### Obiettivo 1
Nel testo sullo sviluppo economico palestinese, vicino a quale città dovrebbe nascere il parco industriale previsto dall'accordo tripartito?
### Obiettivo 2
Stabilisci se ognuna di queste affermazioni concorda con il testo sullo sviluppo economico palestinese. Per ciascuna rispondi sì o no e cita le parole decisive del testo.
(a) Peres ha rilasciato la sua dichiarazione al Times di Londra.
(b) Il processo di Oslo è cominciato nel 1995.
(c) Tony Blair è l'inviato del Quartetto.
### Obiettivo 3
Prosegui il testo sullo sviluppo economico palestinese, riprendendo subito dopo la sua ultima frase.

### Testo della pagina

↓↓↓

Questo rifiuto palestinese non smorza l’entusiasmo con cui Israele, Stati Uniti ed Europa cercano di spingere avanti il processo di pace con iniziative economiche di vasta portata, volte a favorire il decollo dell’economia palestinese. L’inviato del Quartetto Tony Blair ha annunciato un grande progetto che dovrebbe creare migliaia di posti di lavoro per i disoccupati palestinesi. Il presidente d’Israele Shimon Peres, in una recente visita in Turchia, ha speso gran parte delle energie per arrivare alla firma di un accordo tripartito con il suo omologo turco Abdullah Gul e palestinese Mahmoud Abbas (Abu Mazen) volto a creare un parco industriale nella Cisgiordania meridionale, vicino a Hebron.
L’idea è, mostrando ai palestinesi successi economici sul terreno, questi dovrebbero attenuare il loro sostegno ai gruppi più intransigenti. Come ha detto di recente Peres al Times di Londra, “se i palestinesi vedono che nella pacifica Cisgiordania regna la stabilità e gli standard di vita migliorano, ciò li spingerà a mettere in discussione Hamas”.
Tuttavia, nonostante le buone intenzioni, prima di suscitare ancora una volta aspettative poco realistiche, bisognerebbe questa volta tenere conto dei precedenti non proprio strabilianti ottenuti da Israele quando ha cercato di favorire lo sviluppo economico palestinese. Sin dall’inizio del processo di Oslo, nel 1993, l’entusiasmo israeliano e internazionale, spesso ingenuo e inesperto, per questo genere di progetti economici lanciati a favore dei palestinesi ha fatto fallire quegli stessi progetti prima ancora che decollassero. Altre forme di cooperazione economica nel quadro del “processo di pace congiunto” hanno sovente finito per arricchire solo affaristi, capi banda locali e gruppi terroristi, anziché andare a beneficio della classe media e della classe lavoratrice palestinese.

↑↑↑

### Materiale fornito
↓↓↓

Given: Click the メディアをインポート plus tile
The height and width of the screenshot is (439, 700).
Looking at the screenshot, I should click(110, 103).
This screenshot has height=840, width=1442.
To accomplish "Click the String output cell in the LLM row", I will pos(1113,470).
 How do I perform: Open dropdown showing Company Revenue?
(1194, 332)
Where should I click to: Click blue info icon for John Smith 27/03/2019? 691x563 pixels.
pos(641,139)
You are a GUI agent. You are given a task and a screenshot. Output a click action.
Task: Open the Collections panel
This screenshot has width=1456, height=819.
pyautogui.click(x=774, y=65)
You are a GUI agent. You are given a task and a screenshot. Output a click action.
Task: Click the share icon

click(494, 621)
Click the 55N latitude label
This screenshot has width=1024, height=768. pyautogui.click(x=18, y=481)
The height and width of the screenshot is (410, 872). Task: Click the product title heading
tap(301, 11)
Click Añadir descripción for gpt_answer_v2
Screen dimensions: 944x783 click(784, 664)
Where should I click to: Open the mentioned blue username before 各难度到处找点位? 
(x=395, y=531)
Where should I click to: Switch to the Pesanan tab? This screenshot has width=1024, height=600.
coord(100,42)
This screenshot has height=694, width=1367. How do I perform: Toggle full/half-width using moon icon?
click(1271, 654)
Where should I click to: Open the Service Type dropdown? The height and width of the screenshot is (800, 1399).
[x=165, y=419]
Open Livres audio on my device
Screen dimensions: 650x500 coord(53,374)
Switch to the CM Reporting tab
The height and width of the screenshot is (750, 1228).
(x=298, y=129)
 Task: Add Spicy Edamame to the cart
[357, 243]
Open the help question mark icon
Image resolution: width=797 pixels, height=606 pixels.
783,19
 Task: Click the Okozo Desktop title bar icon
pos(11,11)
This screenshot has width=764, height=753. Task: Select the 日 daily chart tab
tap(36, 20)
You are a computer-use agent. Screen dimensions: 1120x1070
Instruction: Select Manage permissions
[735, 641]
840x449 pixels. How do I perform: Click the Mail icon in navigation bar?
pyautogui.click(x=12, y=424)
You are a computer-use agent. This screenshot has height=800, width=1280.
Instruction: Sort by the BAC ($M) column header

↑↑↑

### Risultato atteso 1
Vicino a Hebron, nella Cisgiordania meridionale.

### Risultato atteso 2
(a) Sì: «Come ha detto di recente Peres al Times di Londra»
(b) No: «Sin dall’inizio del processo di Oslo, nel 1993»
(c) Sì: «L’inviato del Quartetto Tony Blair»

### Risultato atteso 3
Ad esempio, a metà anni ’90 il progetto multi-milionario del magnate israeliano Stef Wertheimer per lo sviluppo di un parco industriale presso Rafah, nella striscia di Gaza meridionale, è andato in frantumi quando i boss finanziari locali legati a Yasser Arafat entrarono in scena pretendendo la loro fetta di torta. Altre iniziative promosse da Israele tra il 1995 e il 2000 per la creazione di parchi industriali in città della Cisgiordania come Tulkarem e Kalkilya fallirono quando gli investitori israeliani e internazionali cercarono di costruire i centri commerciali vicino alla Linea Verde per permettere un controllo più efficace e un accesso più facile da e per Israele: i palestinesi volevano invece che le zone industriali sorgessero nel cuore di aree dell’Autorità Palestinese come Nablus per averne il pieno controllo, col risultato che non se ne fece nulla.
L’idea di combinare investimenti e proprietà israeliana e internazionale con manodopera palestinese è stata un errore fatale. A parte i gruppi terroristici, il rifiuto da parte della classe media palestinese di questo rapporto asimmetrico ha rafforzato la sensazione palestinese che Israele stesse forgiando un Nuovo Medio Oriente “conquistando” l’economia palestinese e creando una sorta di “occupazione economica” in nome del processo di pace. Questa fu una delle principali ragioni del fallimento del summit economico di Casablanca, organizzato nel 1994 subito dopo l’avvio del processo di Oslo, all’epoca fortemente patrocinato da Israele.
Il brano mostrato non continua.